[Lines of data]
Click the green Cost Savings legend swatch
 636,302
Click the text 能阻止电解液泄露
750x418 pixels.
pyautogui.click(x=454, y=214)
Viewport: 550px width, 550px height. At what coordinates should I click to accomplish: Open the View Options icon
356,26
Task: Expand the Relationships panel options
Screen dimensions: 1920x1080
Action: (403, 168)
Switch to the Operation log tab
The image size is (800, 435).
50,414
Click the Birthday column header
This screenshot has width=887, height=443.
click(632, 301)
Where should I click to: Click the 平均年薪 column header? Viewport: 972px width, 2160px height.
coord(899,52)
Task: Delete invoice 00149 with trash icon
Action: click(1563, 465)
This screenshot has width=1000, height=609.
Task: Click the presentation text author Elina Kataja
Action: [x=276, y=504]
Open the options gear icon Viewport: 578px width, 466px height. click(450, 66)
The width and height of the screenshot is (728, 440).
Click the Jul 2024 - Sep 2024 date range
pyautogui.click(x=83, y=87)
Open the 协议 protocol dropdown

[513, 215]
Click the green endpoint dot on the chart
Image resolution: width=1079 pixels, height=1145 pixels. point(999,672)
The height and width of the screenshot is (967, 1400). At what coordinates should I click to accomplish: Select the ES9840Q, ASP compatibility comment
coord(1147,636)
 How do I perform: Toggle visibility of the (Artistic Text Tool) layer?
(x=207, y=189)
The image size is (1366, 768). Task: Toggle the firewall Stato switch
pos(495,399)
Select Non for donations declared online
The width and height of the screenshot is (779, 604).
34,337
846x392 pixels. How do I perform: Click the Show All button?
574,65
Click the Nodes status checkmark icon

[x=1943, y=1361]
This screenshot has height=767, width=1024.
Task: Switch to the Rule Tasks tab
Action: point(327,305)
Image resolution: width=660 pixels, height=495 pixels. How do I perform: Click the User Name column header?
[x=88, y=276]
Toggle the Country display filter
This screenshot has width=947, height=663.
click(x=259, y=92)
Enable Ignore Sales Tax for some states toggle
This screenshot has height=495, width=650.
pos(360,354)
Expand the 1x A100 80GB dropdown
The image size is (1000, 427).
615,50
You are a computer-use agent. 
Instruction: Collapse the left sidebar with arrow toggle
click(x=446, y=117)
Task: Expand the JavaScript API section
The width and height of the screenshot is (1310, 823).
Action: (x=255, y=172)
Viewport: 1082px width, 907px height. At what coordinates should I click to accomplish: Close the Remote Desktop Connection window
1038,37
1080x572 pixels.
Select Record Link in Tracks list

◆ **Task brief**
Recast everything from the line containing "Task: Expand the Relationships panel options" down to the line containing "click(632, 301)", both lines included, as a two-column CSV with the columns text and answer. Give one row per entry, with each value in a single quoted field and line breaks replaced by spaces.

◆ **Task response**
text,answer
"Task: Expand the Relationships panel options Screen dimensions: 1920x1080","Action: (403, 168)"
"Switch to the Operation log tab The image size is (800, 435).","50,414"
"Click the Birthday column header This screenshot has width=887, height=443.","click(632, 301)"